The process takes time. At Beth Israel Deaconess Medical Center, the lean transformation included formal training for physician and modality leaders, then training section chiefs. Residents get lean training as part of their quality improvement curriculum. “The biggest challenges we faced were faculty completing the course and not seeing the immediate benefits for the imaging environment. It took several months before faculty could start to apply the tools effectively, at which point they were able to share their experiences and disseminate this across the department,” said Kruskal.

Since lean encourages teamwork, the process improved morale, said Kruksal. “We have many more members of our department participating in these efforts who previously might not have had a voice at the table.” The hospital staff learned to engage and respect other staff members, and picked up simple tools helpful in any performance improvement project. Walking the floor to find inefficiencies relating to a process used to cause staff members anxiety, because they were concerned why it was being done. “We learned that visiting the workplace is actually an educational opportunity to help teach those in the workplace rather than simply trying to collect data and analyze this after the event,” he said.

Lean success stories

The opportunities for lean to improve the radiology workplace are endless. Radiology inefficiencies might include time transporting equipment or patients, wait time, scanning inefficiency, excess image acquisition, excess radiation dose, inventories of radioactive isotopes that expire and fumbled processing of images. 

One lean success at Gould was moving the nursing work out of the CT suite, saving five minutes of cycle time per scan. They now schedule 40 scans in the same time they previously slotted 25. They reduced their cost per MRI, CT and ultrasound by an average of 40 percent, plus are making patient-focused decisions based on data. They’re working better as a team and less as a silo, said Edge.

The human aspect can’t be dismissed. “We are learning we are a part of the entire patient experience, not the center of it,” Edge said. “Access is better and I have had more patients take the time to call and tell me how much they appreciate the caring of the staff in the last year, than I have in the last 10.”

As for radiologist wins, Bliss said one client hospital created a dashboard which helped the radiologists understand and plan out their workload. Previously the cases were piled in an inbox and they had no clue how many reads were outstanding.

A significant change made at some of Gomes’ hospital clients is converting from a traditional group model to an employed physician model in radiology. In many traditional group models, “the incentives are often mal-aligned,” he said. Many groups receive a hospital subsidy to operate, which may be unnecessary if physicians improve their productivity, completing more work in less time. By paying radiologists a salary, and incentivizing them to work smarter, not harder, the hospital can employ fewer radiologists, but pay them more.

Obviously, not all physicians would embrace this model. It may be resisted by independent groups. It may cost them in subsidies, or they may realize that some of them will get laid off.

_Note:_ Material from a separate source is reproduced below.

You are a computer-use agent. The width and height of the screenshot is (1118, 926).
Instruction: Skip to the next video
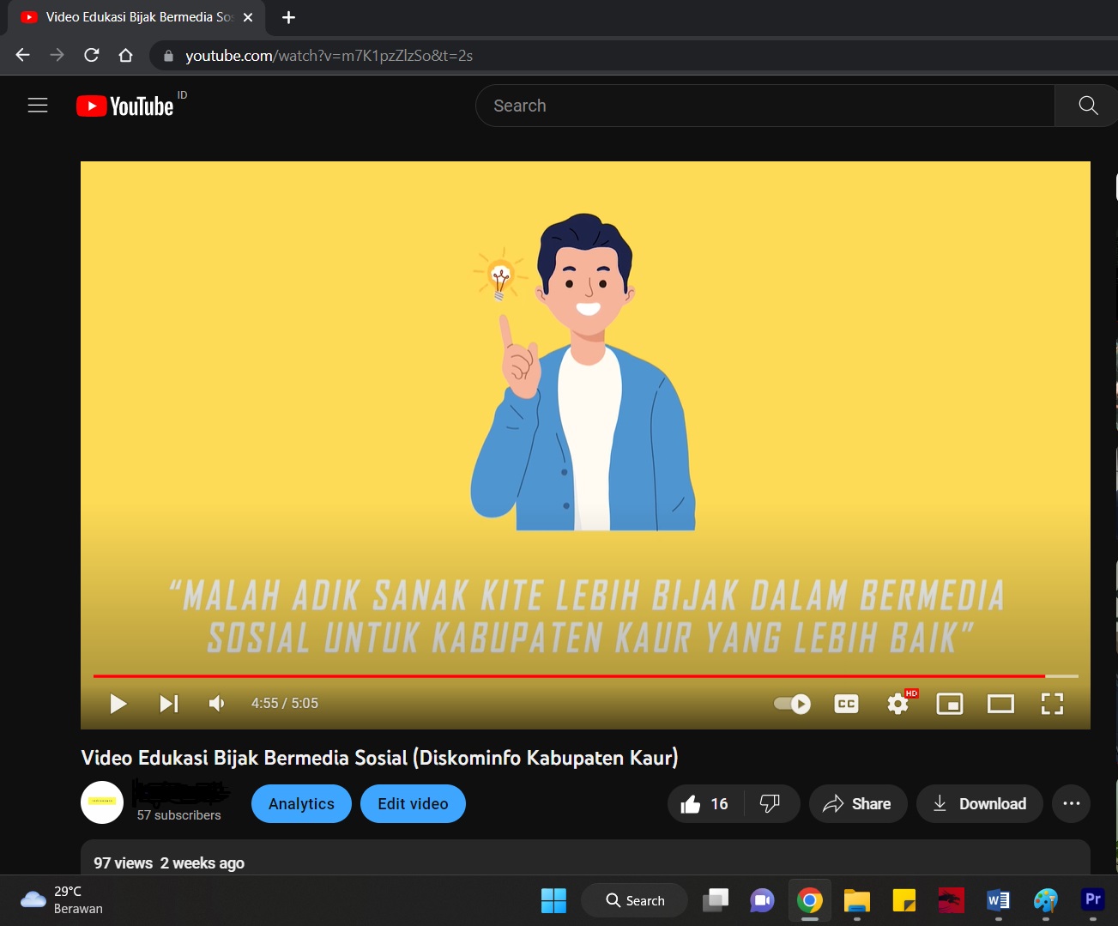click(169, 704)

Changing to an employed radiology model without instituting lean changes could backfire, making problems worse. The incentives must be aligned for radiologists to do quality work in a productive way.

Lean transformation is not easy, and those who have been through it liken it to entering a dark tunnel before emerging into the light. But the rewards are available. As Edge said, “It is well worth what is a very painful process at first.”